A lying lorry driver who smuggled £3m worth of heroin into the UK was caught out when he put a receipt for a bottle of whisky next to his hidden load of the Class A drug.
Lithuanian national Edmundas Bruzas, 56, of Arklow, County Wicklow, Ireland, said he knew nothing about the 60 tape-wrapped blocks of heroin in his cab when questioned by Border Force officers at the Port of Immingham on 25 March this year having arrived from Rotterdam.
He said he was carrying a load of strawberries for delivery to Ireland but said he was not present when the cargo was loaded.
Bruzas declared 200 cigarettes and a bottle of Grant’s Triple Wood Whisky he bought on an outbound ferry before collecting the strawberries.
Searching the heavy goods vehicle, Border Force officers noticed something wrong with part of the refrigeration unit and discovered the blocks of heroin weighing 30 kilos and next to them seven carrier bags in a concealed area.
Border Force referred the find to the National Crime Agency and an investigation was launched.
In custody, Bruzas said he knew nothing about the drugs and answered questions in two separate interviews.
He admitted buying the alcohol and said he didn’t know what he’d done with the receipt.
But when it was put to him that officers had found the receipt – showing his credit card details – for the whisky in a carrier bag next to the heroin he refused to answer any more questions.
Officers also discovered three mobile phones, a SIM card and a post-it note bearing the question: “Are Customs doing a check on you?”
Today, at Grimsby Crown Court Bruzas admitted smuggling the heroin and was sentenced to 12 years and six months.
NCA operations manager Carl Barrass said: “It was impossible for Bruzas not to know his cab had heroin in it.
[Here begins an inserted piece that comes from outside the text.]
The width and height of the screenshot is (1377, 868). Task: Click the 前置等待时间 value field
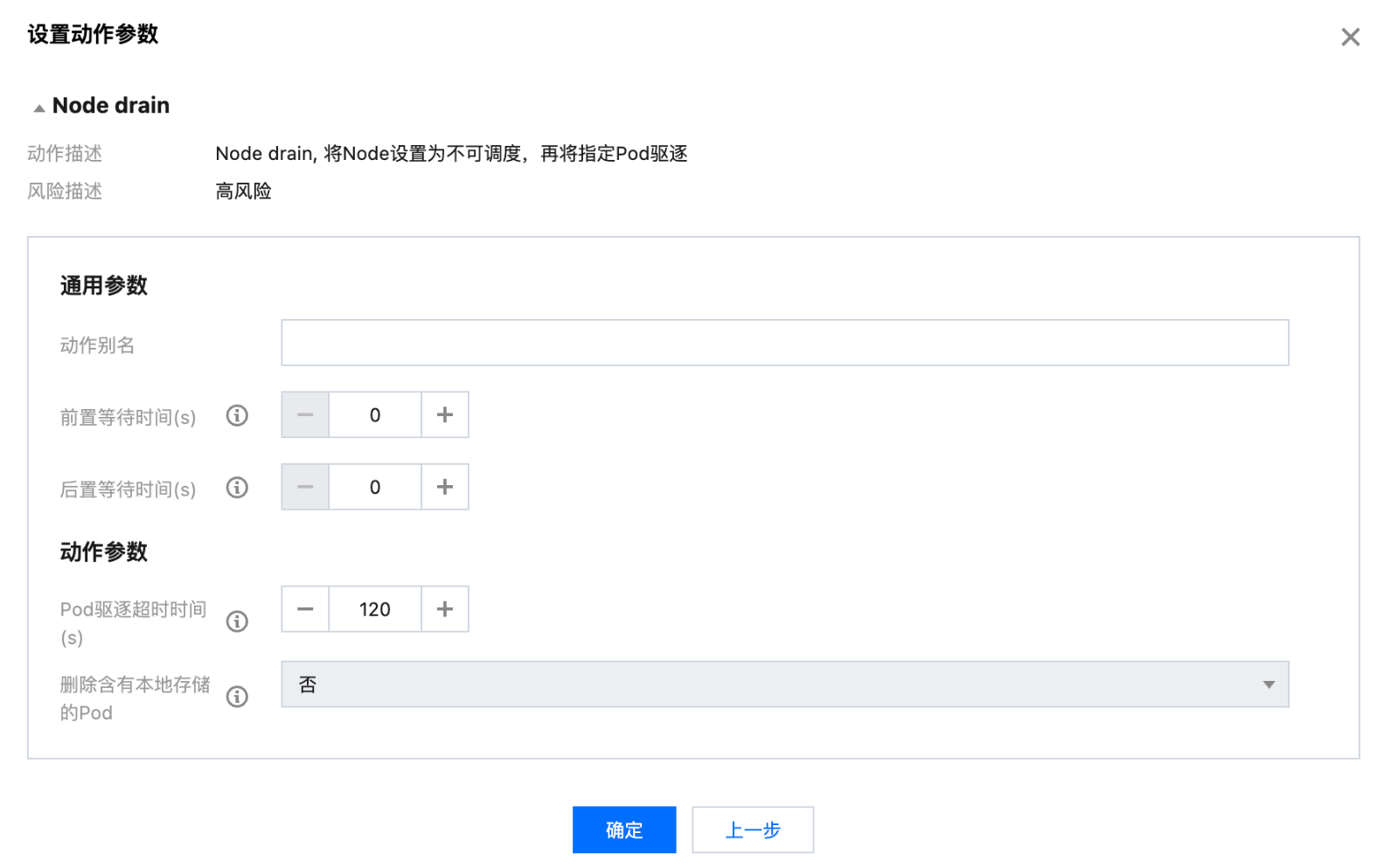coord(375,415)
And when he realised we’d found his credit card receipt next to the drugs he had no option but to admit his guilt.
“Bruzas’s conviction removes a drugs smuggler from an organised crime group which has also lost a significant amount of money that would have been ploughed back into further offending.
“With partners such as Border Force and UK policing, the NCA leads the UK’s fight against Class A drugs which cause huge damage to our communities.”
Murdo Macmillan, Director of Border Force North, said: “These drugs destined for the UK would have fuelled addiction, violence and exploitation.
“This seizure and others like it, send a clear message to anyone who is considering smuggling illegal drugs into the country that we remain committed and prepared to tackle drug supply chains.
“The tireless professional efforts of Border Force officers prevent criminals like Edmundas Bruzas from smuggling drugs through the border.
“With our close working relationship with the NCA, we continue to detect and break supply chains.”